Mimnermus fr. 2.1–10 West2

          We are like the leaves that the many-flowered season of spring
                   Sends forth [ phúei ], when immediately they are increased by the rays of the sun,
          Like them we enjoy the flowers of youth for a cubit’s
                  Span, knowing from the gods neither evil
5      Nor good; but the black Fates stand beside us,
                  One having the fulfillment of grievous old age,
          The other of death; the fruit of youth is
                  As brief as the time the sun spreads over the earth.
          But when this end of the season passes,
10             Straightway dying is better than life.

Mimnermus’ poem incorporates traits peculiar to Greek spring vegetation. The phrase πολυάνθεμος ὥρη / ἕαρος (“the many-flowered season of spring”) suggests the abundance of Greek spring flowers, and the use of the plural ἄνθεσιν ἥβης in line 3, as opposed to the singular ἄνθος ἥβης that we find in many other elegiac poems, is in keeping with this notion: we imagine a plurality of flowers.
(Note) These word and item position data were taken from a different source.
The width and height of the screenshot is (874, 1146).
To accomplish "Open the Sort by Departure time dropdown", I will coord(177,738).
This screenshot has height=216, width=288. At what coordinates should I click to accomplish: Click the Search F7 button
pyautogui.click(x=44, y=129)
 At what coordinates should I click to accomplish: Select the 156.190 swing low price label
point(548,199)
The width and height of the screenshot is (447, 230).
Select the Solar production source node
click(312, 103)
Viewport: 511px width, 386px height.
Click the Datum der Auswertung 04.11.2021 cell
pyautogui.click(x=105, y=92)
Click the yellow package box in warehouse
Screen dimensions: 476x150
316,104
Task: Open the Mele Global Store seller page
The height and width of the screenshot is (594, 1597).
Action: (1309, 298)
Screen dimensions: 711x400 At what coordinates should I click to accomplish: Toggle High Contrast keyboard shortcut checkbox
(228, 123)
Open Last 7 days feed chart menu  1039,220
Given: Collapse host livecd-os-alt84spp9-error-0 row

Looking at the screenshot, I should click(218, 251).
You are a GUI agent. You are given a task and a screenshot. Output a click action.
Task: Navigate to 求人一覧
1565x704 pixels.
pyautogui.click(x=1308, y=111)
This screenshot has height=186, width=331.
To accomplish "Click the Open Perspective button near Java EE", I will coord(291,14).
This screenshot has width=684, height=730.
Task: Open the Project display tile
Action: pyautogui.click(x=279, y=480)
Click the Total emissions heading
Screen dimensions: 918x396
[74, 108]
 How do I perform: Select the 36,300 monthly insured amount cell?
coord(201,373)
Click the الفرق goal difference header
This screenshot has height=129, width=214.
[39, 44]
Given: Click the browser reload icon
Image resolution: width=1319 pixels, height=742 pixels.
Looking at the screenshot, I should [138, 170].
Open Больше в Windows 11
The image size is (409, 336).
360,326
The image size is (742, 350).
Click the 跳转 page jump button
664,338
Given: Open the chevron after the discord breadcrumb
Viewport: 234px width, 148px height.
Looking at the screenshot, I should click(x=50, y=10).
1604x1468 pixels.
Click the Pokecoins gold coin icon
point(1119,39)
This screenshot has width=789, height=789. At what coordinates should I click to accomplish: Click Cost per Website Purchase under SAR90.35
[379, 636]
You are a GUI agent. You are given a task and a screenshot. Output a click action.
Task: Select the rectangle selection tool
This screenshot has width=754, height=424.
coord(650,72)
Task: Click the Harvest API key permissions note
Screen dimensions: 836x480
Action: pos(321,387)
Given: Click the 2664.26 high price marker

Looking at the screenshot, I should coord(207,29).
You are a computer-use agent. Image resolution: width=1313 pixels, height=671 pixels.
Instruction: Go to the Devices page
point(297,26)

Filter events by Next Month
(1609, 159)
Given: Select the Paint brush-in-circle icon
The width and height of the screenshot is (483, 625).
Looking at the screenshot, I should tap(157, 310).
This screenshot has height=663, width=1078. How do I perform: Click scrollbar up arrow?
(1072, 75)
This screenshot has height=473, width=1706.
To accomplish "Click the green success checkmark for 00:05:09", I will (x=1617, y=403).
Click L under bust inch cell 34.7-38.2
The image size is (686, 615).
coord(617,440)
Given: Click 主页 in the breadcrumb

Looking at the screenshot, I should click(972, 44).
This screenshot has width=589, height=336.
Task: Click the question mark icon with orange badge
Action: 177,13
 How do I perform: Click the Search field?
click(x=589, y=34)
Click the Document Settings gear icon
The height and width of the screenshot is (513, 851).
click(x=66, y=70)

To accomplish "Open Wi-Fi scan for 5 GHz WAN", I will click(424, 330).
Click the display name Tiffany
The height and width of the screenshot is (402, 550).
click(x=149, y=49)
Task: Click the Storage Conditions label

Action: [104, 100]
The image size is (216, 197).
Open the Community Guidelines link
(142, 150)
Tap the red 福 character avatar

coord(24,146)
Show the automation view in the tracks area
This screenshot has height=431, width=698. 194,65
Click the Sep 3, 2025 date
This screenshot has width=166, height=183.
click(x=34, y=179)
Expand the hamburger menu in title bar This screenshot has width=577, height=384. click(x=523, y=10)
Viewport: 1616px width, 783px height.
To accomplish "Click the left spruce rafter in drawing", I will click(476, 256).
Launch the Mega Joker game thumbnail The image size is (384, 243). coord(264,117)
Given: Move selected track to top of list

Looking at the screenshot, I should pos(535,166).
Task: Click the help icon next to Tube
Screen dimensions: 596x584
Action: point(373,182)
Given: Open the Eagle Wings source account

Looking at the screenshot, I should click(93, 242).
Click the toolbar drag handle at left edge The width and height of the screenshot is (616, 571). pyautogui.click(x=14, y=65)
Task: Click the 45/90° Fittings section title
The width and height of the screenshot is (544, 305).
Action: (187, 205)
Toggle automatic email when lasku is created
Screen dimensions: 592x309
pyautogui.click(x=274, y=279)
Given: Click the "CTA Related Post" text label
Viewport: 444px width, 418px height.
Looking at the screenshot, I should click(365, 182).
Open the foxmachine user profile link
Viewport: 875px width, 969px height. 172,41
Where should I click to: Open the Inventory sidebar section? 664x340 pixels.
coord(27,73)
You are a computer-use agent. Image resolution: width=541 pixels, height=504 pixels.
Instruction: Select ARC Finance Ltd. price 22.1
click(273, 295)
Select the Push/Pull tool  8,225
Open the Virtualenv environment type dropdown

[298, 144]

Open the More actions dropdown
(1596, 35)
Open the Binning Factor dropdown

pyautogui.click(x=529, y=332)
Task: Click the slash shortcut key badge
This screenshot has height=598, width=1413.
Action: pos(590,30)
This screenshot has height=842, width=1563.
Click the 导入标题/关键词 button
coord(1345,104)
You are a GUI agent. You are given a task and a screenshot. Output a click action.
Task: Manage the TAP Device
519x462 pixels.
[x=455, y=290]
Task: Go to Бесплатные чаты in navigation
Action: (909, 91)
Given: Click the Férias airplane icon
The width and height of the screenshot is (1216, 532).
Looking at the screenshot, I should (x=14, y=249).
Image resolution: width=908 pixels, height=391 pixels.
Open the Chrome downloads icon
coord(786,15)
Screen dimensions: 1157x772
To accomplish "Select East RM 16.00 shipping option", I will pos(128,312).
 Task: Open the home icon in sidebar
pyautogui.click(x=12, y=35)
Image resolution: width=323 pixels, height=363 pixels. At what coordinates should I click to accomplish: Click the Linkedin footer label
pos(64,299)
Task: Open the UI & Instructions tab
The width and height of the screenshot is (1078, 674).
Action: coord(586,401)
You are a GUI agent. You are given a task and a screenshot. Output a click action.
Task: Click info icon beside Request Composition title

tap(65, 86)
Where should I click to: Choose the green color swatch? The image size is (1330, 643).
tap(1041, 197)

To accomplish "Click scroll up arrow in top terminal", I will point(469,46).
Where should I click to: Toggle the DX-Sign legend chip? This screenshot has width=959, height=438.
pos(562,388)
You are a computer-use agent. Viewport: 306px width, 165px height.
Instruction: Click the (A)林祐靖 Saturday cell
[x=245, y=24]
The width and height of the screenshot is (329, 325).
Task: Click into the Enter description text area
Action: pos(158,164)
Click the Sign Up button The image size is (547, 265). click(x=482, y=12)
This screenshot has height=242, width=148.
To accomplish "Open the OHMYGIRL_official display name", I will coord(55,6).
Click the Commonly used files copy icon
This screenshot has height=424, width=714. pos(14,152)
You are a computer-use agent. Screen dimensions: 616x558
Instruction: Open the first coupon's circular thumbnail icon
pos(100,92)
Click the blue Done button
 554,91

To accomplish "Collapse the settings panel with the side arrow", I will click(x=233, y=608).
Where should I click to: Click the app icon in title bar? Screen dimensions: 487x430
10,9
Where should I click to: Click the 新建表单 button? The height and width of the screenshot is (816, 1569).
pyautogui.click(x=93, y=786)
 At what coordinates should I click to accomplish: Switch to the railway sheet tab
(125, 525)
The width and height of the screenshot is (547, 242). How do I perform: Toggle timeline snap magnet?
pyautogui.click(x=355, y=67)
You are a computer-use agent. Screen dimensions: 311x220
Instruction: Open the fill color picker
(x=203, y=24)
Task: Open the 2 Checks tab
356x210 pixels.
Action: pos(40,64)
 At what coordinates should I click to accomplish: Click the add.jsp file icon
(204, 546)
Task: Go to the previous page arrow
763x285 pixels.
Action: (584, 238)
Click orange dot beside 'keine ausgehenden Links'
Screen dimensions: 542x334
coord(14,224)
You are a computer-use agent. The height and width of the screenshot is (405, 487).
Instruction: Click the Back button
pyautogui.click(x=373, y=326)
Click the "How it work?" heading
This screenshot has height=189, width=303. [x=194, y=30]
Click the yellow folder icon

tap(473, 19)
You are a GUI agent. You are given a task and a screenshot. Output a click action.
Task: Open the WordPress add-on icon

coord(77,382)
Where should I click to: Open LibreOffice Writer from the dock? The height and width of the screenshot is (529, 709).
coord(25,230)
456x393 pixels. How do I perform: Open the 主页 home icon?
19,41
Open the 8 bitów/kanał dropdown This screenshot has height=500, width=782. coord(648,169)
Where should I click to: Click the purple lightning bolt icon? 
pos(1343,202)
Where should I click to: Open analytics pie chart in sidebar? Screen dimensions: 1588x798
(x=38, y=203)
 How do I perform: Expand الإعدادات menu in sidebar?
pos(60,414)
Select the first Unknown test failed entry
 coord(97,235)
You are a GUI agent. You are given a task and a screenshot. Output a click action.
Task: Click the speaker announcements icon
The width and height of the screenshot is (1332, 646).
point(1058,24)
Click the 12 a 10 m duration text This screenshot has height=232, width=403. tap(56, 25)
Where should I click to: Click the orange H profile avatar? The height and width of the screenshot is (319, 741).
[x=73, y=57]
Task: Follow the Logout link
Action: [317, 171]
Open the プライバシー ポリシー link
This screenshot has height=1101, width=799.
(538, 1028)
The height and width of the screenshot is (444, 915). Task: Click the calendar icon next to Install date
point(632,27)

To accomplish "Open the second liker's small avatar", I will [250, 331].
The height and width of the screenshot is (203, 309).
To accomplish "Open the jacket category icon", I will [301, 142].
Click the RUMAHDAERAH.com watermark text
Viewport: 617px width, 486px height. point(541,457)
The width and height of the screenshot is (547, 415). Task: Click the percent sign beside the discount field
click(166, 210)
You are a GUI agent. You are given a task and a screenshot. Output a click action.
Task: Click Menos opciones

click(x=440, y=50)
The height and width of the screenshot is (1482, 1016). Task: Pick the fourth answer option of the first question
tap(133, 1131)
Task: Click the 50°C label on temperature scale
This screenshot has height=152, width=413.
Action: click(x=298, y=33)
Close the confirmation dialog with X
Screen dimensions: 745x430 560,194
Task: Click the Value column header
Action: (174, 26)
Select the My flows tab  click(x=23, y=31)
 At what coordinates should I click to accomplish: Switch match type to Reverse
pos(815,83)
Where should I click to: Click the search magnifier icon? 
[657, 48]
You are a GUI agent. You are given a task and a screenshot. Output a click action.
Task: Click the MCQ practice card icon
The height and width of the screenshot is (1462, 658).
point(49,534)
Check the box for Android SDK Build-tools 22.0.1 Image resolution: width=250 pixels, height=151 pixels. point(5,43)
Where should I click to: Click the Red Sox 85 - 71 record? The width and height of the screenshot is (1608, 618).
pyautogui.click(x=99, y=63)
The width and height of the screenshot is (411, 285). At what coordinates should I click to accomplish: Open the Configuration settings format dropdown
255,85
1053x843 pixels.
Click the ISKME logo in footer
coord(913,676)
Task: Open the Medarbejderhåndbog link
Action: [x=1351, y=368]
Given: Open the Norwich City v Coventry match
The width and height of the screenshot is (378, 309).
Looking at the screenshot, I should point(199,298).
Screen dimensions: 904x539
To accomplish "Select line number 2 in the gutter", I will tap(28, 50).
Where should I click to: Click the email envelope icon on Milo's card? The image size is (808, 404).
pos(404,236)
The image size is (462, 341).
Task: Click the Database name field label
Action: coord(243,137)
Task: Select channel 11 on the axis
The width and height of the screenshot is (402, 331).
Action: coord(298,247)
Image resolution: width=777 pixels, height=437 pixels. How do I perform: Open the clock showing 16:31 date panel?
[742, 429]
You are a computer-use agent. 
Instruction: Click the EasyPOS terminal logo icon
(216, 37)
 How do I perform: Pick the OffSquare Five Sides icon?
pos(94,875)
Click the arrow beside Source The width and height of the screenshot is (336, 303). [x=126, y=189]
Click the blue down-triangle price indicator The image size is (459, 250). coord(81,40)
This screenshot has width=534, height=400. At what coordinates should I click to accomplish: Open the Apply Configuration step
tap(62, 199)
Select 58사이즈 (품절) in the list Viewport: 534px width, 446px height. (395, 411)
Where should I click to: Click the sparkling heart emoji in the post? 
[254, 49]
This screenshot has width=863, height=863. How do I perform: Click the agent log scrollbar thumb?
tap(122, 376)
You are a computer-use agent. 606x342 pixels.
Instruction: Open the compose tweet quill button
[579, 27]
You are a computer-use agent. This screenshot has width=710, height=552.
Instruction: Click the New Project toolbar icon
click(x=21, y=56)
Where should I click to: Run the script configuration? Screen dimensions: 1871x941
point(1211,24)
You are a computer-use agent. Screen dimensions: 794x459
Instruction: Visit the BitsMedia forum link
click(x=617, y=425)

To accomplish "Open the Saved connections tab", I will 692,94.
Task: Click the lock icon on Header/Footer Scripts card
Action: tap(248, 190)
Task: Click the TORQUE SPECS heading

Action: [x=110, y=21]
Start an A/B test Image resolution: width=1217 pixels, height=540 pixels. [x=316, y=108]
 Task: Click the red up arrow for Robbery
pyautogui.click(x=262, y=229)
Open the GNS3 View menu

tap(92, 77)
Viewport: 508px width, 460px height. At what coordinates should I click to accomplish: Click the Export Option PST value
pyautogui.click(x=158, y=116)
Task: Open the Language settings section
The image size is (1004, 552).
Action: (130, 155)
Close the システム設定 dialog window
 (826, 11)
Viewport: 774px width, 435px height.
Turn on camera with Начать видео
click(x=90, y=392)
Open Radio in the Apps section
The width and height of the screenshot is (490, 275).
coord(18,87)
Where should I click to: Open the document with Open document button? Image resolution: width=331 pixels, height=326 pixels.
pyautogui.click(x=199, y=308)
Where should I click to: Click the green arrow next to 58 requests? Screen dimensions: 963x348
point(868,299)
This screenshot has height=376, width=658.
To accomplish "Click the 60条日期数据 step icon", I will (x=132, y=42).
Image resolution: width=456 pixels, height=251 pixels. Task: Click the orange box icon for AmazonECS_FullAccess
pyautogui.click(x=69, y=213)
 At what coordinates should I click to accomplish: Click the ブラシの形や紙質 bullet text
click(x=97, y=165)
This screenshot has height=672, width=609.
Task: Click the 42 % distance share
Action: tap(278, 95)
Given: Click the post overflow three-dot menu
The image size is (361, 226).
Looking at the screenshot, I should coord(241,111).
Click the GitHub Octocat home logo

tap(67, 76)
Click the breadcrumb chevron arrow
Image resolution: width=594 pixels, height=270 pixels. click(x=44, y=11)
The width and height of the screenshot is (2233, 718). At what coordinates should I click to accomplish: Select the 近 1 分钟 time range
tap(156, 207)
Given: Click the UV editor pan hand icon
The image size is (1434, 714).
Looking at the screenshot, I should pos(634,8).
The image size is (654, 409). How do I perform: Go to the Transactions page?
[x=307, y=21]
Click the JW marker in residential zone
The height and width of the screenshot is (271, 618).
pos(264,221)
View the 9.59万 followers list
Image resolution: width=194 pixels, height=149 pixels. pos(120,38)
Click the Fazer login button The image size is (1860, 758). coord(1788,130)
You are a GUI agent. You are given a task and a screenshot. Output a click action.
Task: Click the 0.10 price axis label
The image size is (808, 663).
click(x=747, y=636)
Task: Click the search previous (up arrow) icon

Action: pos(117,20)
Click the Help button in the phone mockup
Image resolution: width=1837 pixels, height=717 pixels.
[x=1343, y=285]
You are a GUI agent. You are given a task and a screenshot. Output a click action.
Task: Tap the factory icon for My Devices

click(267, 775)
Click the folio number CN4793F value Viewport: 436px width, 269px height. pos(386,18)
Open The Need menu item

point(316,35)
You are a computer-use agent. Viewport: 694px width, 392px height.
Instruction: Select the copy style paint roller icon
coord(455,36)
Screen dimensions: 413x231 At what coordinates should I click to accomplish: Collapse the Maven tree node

But Mimnermus places greater emphasis on the notion of the brevity of flowers and of other vegetal growths, which he associates with the brevity of youth and of life itself. We pass quickly to old age and then to death (lines 5–7). Leaves grow suddenly (αἶψ’) under the rays of the spring sun (ἔαρος, ὅτ’ … αὐγῆις αὔξεται ἠελίου, line 2). Mimnermus thus captures the suddenness of vegetal growth in the early Greek spring. In the first line, the present tense of the verb φύω, describing the bursting forth both of leaves (φύλλα), may reinforce this notion of sudden growth: as we saw at the end of Part II, the Homeric poets associate the non-stative tenses of φύω with the sudden, apparently spontaneous floral growths of the Greek spring. The brevity of the blooming period of Greek flowers is then suggested in lines 3–4 with the association of “the flowers of youth” with “a cubit’s span,” presumably to be understood as a brief period of time. [3] We find a further image of brevity in lines 7–10, which associate the passing of the brief “fruit of youth” (ἥβης / καρπός, 7–8) with the departure of the sun at “this end of the season” (τοῦτο τέλος … ὥρης, 9)—presumably a reference to the passage from autumn to winter. In this poem, then, the notion of the “flowers of youth” forms part of a rich set of vegetal images that suggest the brevity of human and vegetal flourishing.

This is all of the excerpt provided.